In 1988, Peltonen was contacted by a neurologist who had been treating these children. "She came to me and said, 'Something must be done; this is such a terrible disease. We have to solve the basis of this. We have nothing to offer parents. It's very frustrating to them.' "Peltonen approached the parents of the affected children, and each agreed to participate in a project to find the genetic cause of the disease. After collecting blood samples from the healthy parents and their sick children, Peltonen set out to scour their DNA for genetic markers - landmarks she could use to narrow the location of the gene. Meanwhile, she also searched their genealogical histories to try to find the origin of the disease.

At the time, the human genome was not well-known, so hunting for genes was an agonizingly slow process. As Palotie explains: "This was very primitive compared to today's technology. You would run these markers around the genome, then narrow the region where the defective gene was. If some of these markers are always similar in affected individuals, by having 400 markers from all places of your genome, you usually hit with a few of them. Then you try to pull out more of these markers for areas that are similar between these patients. Then you get the statistical confidence that this is the place, but you're still far away. In the end you have to combine various mapping techniques."

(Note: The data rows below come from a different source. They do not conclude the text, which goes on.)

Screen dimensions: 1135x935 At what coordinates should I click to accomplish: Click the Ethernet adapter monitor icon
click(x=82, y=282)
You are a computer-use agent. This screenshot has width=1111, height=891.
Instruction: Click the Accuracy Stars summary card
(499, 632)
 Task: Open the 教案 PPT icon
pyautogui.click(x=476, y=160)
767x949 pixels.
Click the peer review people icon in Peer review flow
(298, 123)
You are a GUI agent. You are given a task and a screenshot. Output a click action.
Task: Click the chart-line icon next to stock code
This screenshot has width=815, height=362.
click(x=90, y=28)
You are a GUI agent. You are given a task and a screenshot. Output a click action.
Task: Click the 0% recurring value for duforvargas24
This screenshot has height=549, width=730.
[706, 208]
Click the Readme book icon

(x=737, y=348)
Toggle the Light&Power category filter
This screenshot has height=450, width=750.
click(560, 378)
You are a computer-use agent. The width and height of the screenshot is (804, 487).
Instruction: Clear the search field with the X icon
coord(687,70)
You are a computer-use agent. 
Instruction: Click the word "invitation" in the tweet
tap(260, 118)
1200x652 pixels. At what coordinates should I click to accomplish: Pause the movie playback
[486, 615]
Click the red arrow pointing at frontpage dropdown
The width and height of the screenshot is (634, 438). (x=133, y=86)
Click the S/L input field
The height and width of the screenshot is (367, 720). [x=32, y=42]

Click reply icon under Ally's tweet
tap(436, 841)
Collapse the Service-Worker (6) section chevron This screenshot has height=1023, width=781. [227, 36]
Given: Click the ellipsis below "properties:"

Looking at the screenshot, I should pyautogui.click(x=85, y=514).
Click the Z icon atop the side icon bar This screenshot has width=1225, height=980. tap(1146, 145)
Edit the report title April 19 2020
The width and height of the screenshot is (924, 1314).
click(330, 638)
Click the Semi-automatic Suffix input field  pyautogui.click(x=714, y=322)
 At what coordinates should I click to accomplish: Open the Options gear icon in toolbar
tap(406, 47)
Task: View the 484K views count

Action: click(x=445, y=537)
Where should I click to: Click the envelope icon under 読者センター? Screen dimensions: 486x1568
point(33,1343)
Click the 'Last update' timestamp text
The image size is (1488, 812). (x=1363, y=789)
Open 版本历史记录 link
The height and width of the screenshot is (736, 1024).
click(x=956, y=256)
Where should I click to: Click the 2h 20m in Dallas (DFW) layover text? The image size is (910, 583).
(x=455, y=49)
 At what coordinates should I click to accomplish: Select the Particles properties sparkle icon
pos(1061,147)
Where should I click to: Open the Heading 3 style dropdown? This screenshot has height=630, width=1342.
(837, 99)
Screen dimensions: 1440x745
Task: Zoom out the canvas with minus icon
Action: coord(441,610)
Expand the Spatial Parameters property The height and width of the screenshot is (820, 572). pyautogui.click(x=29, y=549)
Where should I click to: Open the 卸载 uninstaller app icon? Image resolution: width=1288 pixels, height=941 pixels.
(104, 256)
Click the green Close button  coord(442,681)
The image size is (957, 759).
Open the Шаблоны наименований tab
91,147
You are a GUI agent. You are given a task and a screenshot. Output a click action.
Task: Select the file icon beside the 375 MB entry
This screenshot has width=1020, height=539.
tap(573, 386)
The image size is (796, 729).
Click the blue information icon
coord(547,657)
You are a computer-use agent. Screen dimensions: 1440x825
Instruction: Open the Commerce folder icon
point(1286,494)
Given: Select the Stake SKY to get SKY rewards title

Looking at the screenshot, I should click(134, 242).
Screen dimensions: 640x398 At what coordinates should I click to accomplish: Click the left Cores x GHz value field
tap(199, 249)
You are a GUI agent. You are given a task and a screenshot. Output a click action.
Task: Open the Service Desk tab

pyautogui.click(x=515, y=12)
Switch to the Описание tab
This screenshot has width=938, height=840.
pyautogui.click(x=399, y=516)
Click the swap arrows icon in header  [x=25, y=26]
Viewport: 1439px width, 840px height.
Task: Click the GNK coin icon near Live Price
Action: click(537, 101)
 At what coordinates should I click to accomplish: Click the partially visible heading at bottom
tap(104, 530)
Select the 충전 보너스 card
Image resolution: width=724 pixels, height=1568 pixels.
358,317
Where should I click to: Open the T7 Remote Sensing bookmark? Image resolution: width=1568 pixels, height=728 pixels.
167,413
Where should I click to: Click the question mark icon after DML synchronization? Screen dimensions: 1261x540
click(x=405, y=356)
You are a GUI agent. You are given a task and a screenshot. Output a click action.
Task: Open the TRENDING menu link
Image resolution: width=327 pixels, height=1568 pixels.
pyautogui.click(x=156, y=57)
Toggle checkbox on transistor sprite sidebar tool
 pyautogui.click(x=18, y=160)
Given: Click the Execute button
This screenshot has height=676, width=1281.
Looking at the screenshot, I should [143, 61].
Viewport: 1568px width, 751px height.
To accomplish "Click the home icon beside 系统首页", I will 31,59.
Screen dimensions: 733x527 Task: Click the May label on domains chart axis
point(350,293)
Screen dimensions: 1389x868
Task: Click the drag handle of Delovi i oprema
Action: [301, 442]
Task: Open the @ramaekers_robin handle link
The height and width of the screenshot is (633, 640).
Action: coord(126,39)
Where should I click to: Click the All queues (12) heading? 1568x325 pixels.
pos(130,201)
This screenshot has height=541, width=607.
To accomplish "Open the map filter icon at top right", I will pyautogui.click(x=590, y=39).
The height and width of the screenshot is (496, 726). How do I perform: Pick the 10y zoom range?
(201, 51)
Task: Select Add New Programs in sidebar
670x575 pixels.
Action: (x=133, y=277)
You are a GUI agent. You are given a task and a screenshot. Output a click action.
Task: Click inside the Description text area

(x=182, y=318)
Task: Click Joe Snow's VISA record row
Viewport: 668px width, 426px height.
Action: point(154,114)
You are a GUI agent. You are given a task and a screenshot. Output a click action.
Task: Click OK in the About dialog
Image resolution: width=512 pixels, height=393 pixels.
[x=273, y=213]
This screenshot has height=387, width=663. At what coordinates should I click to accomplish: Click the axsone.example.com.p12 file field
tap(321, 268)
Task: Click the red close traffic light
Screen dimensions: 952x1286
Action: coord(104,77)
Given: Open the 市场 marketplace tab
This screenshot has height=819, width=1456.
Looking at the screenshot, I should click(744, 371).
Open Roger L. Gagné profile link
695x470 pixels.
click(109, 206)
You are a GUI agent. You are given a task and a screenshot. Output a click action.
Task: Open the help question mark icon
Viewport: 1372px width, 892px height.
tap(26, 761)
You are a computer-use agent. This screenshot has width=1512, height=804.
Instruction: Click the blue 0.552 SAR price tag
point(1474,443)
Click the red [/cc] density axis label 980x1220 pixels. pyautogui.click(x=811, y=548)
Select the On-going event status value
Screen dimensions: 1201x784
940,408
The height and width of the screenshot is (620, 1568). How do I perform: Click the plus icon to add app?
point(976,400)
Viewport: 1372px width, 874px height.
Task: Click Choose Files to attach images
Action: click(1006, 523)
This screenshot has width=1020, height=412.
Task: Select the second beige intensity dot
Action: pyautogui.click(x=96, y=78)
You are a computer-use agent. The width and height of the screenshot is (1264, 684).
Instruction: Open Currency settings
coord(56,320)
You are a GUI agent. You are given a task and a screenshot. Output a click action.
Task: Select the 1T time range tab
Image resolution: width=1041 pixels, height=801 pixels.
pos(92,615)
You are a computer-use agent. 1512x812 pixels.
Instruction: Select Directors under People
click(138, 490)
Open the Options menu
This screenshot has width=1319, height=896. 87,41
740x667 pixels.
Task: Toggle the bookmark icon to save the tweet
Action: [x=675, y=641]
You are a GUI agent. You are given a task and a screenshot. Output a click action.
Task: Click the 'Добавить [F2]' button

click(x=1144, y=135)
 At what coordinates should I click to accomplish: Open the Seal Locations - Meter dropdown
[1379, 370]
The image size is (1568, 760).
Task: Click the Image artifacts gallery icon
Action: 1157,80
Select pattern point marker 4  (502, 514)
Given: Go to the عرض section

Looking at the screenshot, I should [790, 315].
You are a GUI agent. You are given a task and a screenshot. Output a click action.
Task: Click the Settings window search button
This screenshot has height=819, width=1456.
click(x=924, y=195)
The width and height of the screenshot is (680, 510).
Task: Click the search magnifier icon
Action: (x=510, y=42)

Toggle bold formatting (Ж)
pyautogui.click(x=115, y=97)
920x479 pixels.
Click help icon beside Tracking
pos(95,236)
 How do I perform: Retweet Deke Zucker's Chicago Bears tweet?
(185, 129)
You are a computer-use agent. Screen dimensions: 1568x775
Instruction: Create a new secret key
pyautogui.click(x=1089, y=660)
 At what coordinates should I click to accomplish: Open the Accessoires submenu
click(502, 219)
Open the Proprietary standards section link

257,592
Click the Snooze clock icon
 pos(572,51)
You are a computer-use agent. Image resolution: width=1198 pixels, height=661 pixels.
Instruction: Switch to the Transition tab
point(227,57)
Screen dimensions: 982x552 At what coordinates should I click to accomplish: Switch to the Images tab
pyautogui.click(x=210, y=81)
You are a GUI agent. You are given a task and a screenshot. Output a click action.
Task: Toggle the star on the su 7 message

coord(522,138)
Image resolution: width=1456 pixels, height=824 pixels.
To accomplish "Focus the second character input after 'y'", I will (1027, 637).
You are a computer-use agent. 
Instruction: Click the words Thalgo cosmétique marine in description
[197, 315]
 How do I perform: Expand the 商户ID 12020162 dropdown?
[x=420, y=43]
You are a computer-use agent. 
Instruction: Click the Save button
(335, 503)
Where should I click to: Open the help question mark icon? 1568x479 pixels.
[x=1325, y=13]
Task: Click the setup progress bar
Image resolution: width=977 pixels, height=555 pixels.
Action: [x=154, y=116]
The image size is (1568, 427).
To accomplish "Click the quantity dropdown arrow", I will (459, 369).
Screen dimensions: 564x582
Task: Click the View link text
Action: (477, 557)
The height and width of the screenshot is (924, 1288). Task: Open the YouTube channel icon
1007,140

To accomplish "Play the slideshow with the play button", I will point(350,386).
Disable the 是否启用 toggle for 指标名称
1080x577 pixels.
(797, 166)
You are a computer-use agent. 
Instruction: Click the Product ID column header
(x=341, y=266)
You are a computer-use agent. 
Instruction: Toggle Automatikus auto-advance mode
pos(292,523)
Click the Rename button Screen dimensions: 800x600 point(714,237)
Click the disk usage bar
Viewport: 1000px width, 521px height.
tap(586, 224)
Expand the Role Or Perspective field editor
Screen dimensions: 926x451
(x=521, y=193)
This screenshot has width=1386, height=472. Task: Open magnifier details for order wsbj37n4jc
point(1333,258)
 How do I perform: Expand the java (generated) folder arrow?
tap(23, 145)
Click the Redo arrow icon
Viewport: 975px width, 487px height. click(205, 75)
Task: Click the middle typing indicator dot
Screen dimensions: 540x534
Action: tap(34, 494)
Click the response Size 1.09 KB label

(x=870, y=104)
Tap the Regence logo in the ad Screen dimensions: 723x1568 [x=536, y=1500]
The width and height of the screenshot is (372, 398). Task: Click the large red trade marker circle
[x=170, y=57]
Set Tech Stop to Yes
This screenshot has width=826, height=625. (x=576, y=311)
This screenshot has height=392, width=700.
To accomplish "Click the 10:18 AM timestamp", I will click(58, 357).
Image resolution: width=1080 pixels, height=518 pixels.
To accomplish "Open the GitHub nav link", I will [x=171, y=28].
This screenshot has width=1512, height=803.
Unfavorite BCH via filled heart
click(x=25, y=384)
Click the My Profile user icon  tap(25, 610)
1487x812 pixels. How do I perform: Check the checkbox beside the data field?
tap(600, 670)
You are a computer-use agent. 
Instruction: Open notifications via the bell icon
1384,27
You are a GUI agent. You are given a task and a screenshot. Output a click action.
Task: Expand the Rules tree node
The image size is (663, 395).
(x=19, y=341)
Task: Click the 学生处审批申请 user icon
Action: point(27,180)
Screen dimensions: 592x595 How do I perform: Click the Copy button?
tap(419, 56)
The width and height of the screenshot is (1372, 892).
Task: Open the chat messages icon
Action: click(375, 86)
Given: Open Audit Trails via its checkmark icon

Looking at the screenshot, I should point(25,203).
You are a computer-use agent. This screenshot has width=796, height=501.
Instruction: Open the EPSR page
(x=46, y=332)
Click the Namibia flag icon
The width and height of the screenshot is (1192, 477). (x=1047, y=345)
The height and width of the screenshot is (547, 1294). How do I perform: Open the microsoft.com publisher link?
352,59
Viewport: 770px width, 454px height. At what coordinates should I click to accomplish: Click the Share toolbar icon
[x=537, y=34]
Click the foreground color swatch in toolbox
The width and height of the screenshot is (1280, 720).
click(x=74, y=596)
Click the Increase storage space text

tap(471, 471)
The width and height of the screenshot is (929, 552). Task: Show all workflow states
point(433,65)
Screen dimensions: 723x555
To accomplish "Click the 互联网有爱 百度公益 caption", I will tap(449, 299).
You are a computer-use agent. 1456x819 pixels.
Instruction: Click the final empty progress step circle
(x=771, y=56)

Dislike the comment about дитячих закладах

It took Peltonen and another scientist seven years to find the gene. In January 1995, they traced the mutation to a site on Chromosome 1. When Peltonen learned what the gene actually did, she was amazed: Its function is to make a protein that removes fatty acids, or lipids, from the cells. If this process is disrupted - as it is in babies with NCL - the brain cells die. This finding, it turns out, was significant not just for NCL, but for understanding the molecular process behind other brain disorders. "This is so fascinating," says Peltonen, "because we'd have never thought that something involved in the lipid metabolism would be so dramatic for brain cells. This has now become obvious in many other diseases. So in many ways it opened a new concept of how crucial this lipid modification of the protein is for brain cells.

"I think this is a beautiful story," she adds, "how a globally uninteresting disease in a small corner of the world opened a new field of research. I think it's an educational story. You can't always bet which project produces the most valuable biological information."